---------- Provided records ----------
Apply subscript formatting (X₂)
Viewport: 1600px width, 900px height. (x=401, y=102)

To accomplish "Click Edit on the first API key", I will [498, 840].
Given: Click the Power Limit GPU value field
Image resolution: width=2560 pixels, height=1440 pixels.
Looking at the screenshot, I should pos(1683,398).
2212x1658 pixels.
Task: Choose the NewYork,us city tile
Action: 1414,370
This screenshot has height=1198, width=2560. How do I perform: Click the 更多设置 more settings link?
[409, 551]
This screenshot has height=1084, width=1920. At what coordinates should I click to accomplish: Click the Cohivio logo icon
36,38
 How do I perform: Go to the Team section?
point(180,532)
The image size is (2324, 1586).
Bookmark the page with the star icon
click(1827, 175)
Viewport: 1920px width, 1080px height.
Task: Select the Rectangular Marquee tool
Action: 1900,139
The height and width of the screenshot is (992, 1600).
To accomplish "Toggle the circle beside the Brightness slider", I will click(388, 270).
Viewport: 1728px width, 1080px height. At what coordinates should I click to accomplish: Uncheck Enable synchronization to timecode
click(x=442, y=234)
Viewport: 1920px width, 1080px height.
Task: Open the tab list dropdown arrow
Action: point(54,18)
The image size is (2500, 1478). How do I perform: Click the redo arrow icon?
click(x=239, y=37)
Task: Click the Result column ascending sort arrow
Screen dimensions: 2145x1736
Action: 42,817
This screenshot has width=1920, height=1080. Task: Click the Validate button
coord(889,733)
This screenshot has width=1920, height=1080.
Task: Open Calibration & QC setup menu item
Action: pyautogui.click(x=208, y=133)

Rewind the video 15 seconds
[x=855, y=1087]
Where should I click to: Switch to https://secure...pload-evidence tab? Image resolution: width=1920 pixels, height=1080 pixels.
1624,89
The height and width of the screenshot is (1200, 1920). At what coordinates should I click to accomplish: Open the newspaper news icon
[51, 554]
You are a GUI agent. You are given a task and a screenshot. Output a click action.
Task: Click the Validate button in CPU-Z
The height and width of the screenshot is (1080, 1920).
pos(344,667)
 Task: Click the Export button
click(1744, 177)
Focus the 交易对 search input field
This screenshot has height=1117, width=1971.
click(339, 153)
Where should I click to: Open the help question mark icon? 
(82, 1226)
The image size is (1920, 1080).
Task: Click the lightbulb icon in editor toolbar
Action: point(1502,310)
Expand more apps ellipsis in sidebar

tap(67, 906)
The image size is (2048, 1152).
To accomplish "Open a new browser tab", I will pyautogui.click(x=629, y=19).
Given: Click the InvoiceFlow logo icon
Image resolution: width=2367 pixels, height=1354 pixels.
----------
*Problem*
Across the data, how many lines contain the string "will"? Only the number is wanted.

*Answer for the task*
3